**Provided passage:**
(begin)
Use this file to discover all available pages before exploring further.

Mining on Bitrecs V2 means crafting a YAML artifact — a bundle of Jinja2 prompt templates, a model choice, and sampling parameters — then submitting it to the evaluation pipeline where it competes against other miners for onchain emissions. Unlike traditional mining, there is no hardware to provision: you iterate on prompts and model configuration, and the platform handles inference. This guide walks you from a fresh machine to a confirmed onchain submission.
Each hotkey may only have one active submission at a time. Plan your artifact carefully before uploading — you cannot edit a submitted Gist.

Prerequisites

  • A registered Bittensor wallet with a hotkey on the Bitrecs subnet (mainnet netuid 122, testnet netuid 296)
  • A GitHub account with Gist access
  • Python 3.11+ (managed by UV)

Steps

1

Install UV

UV is the Python package and project manager used by Bitrecs V2. Install it with the official installer:
curl -LsSf https://astral.sh/uv/install.sh | sh
Restart your shell or source your profile after installation so the uv command is available.
(end)
**The task:**
Continue writing the Bitrecs V2 mining guide, starting after its last sentence. The records below the guide come from an unrelated source.

(Items in a dataset)
(begin)
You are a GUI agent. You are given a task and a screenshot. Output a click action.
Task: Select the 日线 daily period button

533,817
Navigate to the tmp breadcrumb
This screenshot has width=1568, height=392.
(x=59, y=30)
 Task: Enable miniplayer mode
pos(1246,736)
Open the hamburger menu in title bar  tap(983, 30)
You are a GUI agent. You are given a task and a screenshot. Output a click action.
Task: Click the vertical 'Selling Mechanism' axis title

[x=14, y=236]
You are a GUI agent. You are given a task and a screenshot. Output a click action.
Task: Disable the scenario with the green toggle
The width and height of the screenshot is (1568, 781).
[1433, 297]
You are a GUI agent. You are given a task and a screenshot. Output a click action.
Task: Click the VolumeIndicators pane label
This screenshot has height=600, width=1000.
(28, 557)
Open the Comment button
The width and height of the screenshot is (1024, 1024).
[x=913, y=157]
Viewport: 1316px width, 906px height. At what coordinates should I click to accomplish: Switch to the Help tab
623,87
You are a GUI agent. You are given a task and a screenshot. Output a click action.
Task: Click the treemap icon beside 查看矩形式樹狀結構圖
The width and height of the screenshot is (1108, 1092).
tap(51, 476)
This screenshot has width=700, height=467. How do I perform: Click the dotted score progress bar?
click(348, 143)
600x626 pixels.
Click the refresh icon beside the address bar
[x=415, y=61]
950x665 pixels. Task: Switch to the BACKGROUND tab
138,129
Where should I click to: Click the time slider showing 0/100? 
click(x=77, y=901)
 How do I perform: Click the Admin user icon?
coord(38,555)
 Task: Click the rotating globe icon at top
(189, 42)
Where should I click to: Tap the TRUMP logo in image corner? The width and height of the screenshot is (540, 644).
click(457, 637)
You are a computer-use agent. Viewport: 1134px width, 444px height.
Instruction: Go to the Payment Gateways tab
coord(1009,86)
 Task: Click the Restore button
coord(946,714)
(end)
**Reply:**
2

Clone the repository

git clone https://github.com/bitrecs/bitrecs-v2
cd bitrecs-v2
3

Set up the environment

Sync all dependencies using UV, then create a .env file with your subtensor connection details:
uv sync
touch .env
Add these two variables to .env:
SUBTENSOR_ADDRESS=wss://test.finney.opentensor.ai:443
SUBTENSOR_NETWORK=test
For mainnet, use wss://entrypoint-finney.opentensor.ai:443 and SUBTENSOR_NETWORK=finney.
4

Acquire a hotkey on the subnet

Register a fresh hotkey on the Bitrecs subnet using btcli. Each hotkey is tied to exactly one submission, so use a dedicated hotkey for each artifact you plan to submit.
btcli subnet register --netuid 122 --wallet.name default --wallet.hotkey default
Replace 122 with 296 if you are on testnet.
5

Create your artifact.yaml

Create a file named artifact.yaml (or any name you prefer locally). The artifact defines the prompts and model configuration the evaluation harness will run. Below is the canonical example from the repository:
artifact.yaml
name: "bitrecs recommender"
version_num: "1"
status: "screening_1"
miner_hotkey: "5F95Nub62Fhwy3UFBMWg5eDou1B45yrzXaa7FjgXMALcER6r"
provider: "CHUTES"
model: "qwen/qwen3-next-80b-a3b-instruct"

system_prompt_template: |
  You are a shopping assistant, today's date is {{current_date}}.
user_prompt_template: |
   # SCENARIO
    You are an ecommerce recommender with deep expertise in store catalog, product attributes, user behavior, and seasonal trends.
    A customer is shopping on your website, build a basket of {{num_recs}} product recommendations with no duplicates based on the provided context and utilizing your persona attributes.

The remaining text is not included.